Kevin, I really like how both our rye beers had very different qualities, yet within the malt flavors, there was a similarity in a more crisp/sharp taste. Without crystal sweetness, these beers tasted unique with all the rye in its place. It was so great having you guys over for a wonderful dinner and great home brews. Thanks.

I say, go for it. There was an average/long lag time before this Tripel got going, so the more yeast the better. So far it has been smelling quite good, and with ice bags tied to the side of the carboy, a temp of 68-70 was maintained for a good day. The temp has been rising so I'm tying on more ice bags.

Kevin LaVoy said...

Well, thank you for having us. We had a very nice time.

As far as your fermentation temps go, I know generally speaking wit ale yeasts, you look to keep them no higher than the low seventies, but is that more a function of the fact that using sugar is more likely to produce some of the solventy flavors? I only used sugar once, and the result was pretty bad. Also, my temperature control is a bit dodgy, so I tend to ferment a little higher. I've basically got my recipe down pat, but at this point I'm basically trying to fine tune the mash schedule and whatnot. I wonder if a slightly higher mash temperature might keep the yeast from getting too out of control too fast.

When I start talking out loud about how dextrinous my wort should be, Kerry tells me to discuss it with the dogs.

Anonymous said...

Well!?! How'd it come out? Worth brewing again?

Ted Danyluk said...

Hey who ever you are...

It was absolutely fantastic! In fact, if there is any style I completely nailed...it was this Belgian Tripel. Full flavored, Great nose and mouthfeel, well attenuated and fully carbonated. I do have a couple more bottles, so perhaps I'll do a proper tasting and write-up.

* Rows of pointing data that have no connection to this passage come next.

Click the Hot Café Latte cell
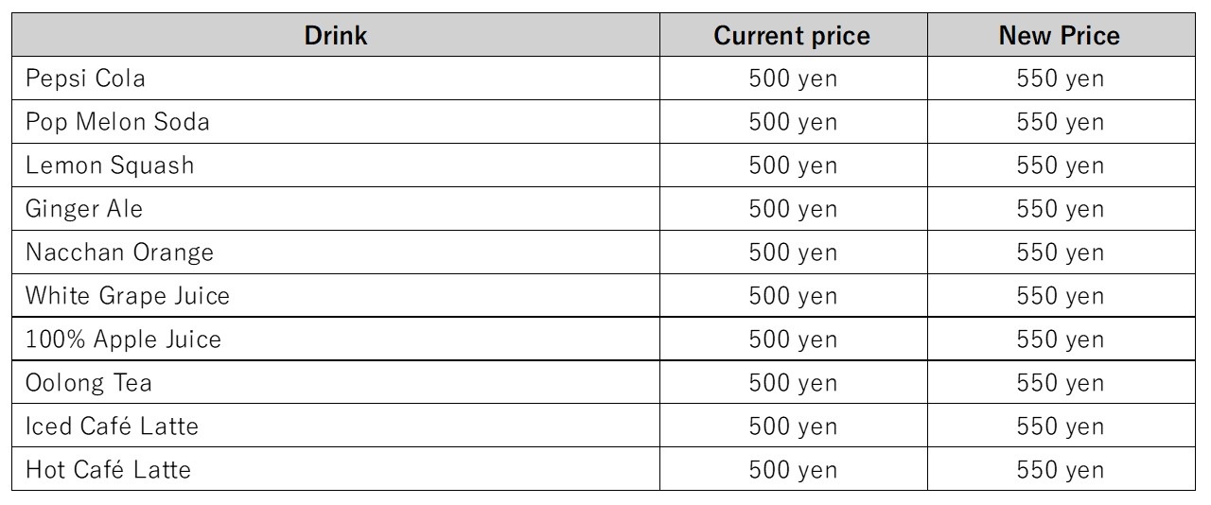This screenshot has width=1211, height=505. pos(108,470)
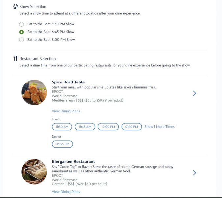Image resolution: width=222 pixels, height=198 pixels.
Task: Reserve the 03:55 PM dinner time
Action: pos(62,144)
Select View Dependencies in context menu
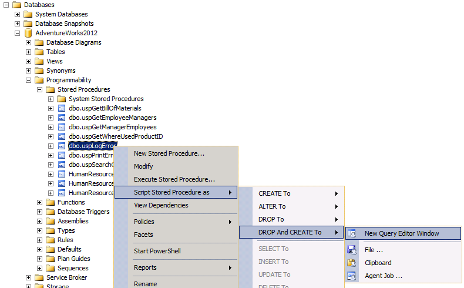This screenshot has height=288, width=464. [x=161, y=205]
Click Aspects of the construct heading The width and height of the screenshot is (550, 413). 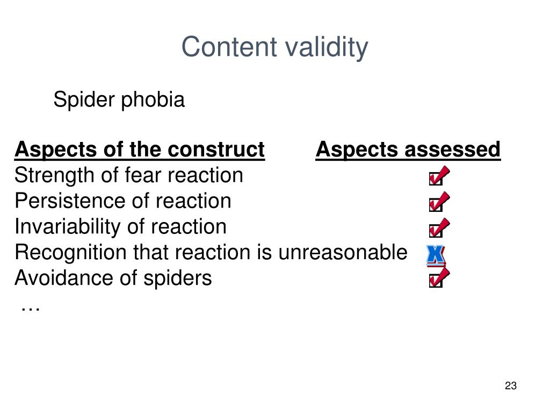(x=140, y=150)
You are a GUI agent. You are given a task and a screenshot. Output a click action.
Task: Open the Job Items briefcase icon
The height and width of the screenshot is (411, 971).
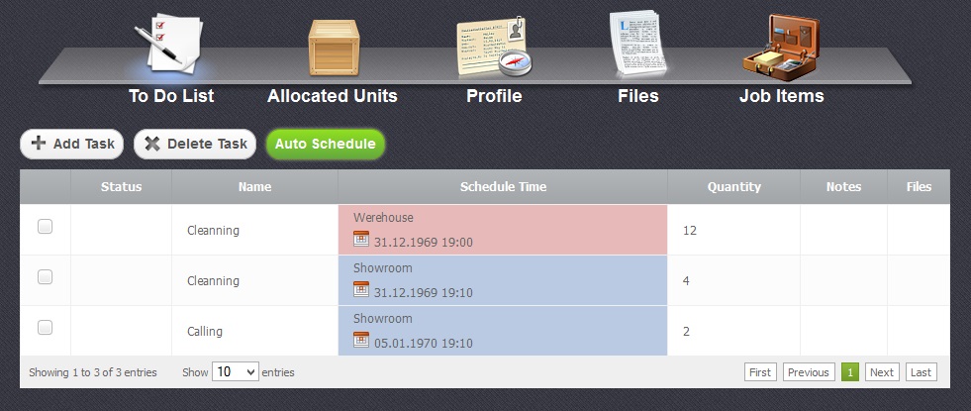[x=782, y=45]
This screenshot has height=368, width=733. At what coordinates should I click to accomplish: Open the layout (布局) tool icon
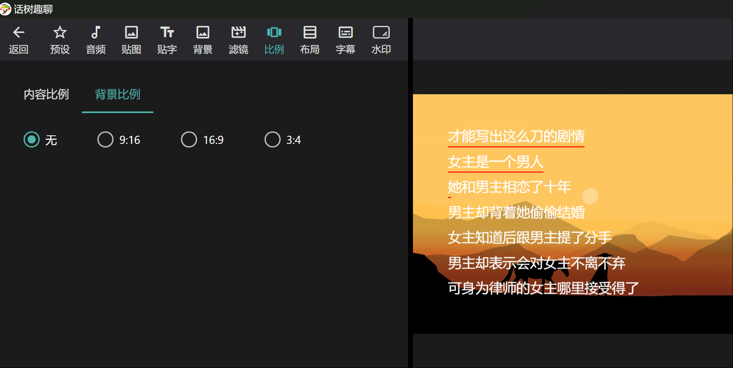[310, 33]
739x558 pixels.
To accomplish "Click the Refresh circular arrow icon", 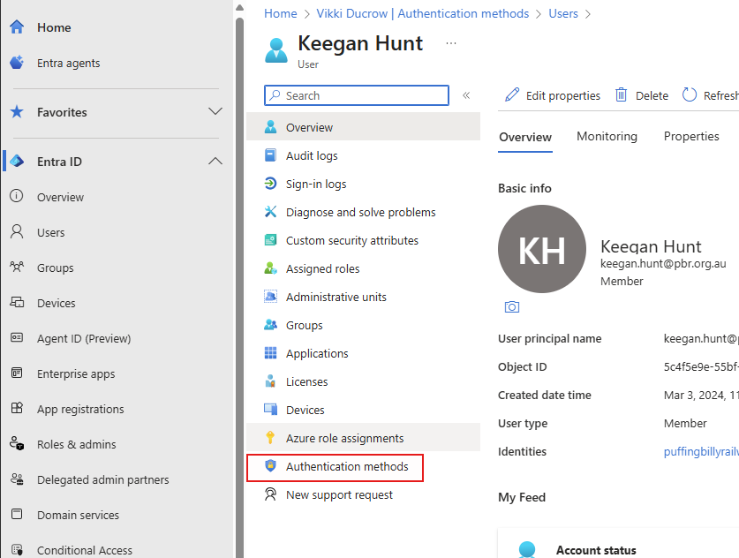I will pos(690,95).

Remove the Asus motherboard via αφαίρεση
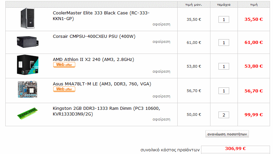(161, 96)
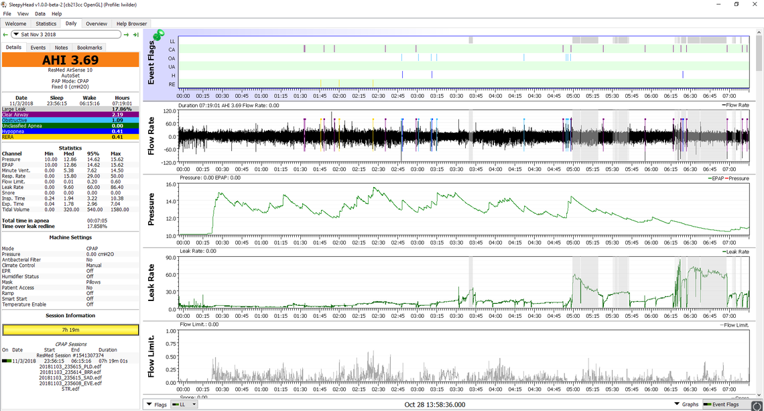Jump to the last recorded day arrow
Image resolution: width=764 pixels, height=411 pixels.
tap(136, 34)
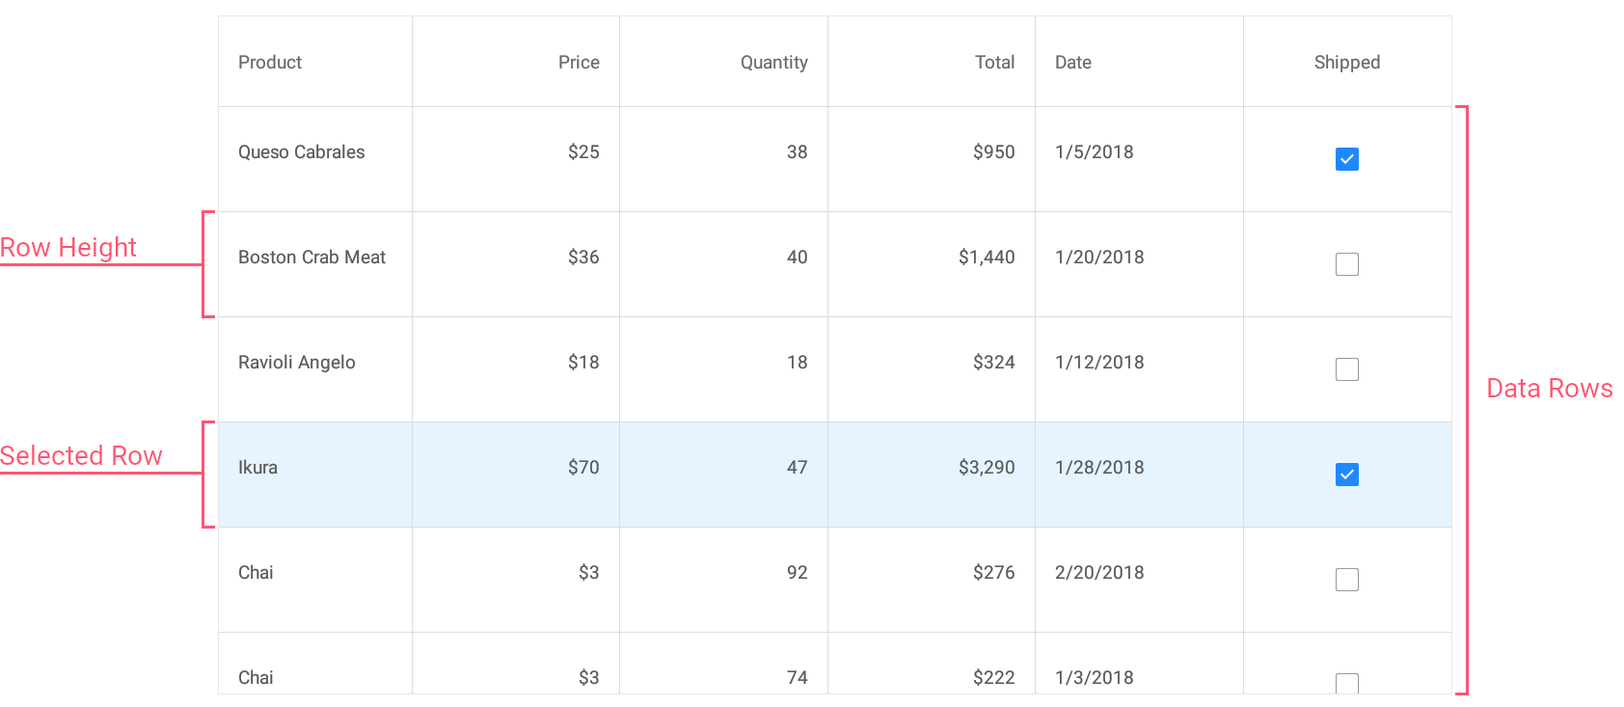1624x707 pixels.
Task: Select the $1,440 total cell
Action: tap(932, 264)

In the meantime, check out what the Bearded Brewer had to say about it (http://www.beardedbrewing.org/2008/11/three-brews-by-ted.html)


Anonymous said...

Hey - thanks for the quick reply! Great blog, awesome level of detail.

Ted Danyluk said...

Cheers. these are pretty much all my notes, so it helps me probably most of all. I like to easily check on past brews to formulate new ones.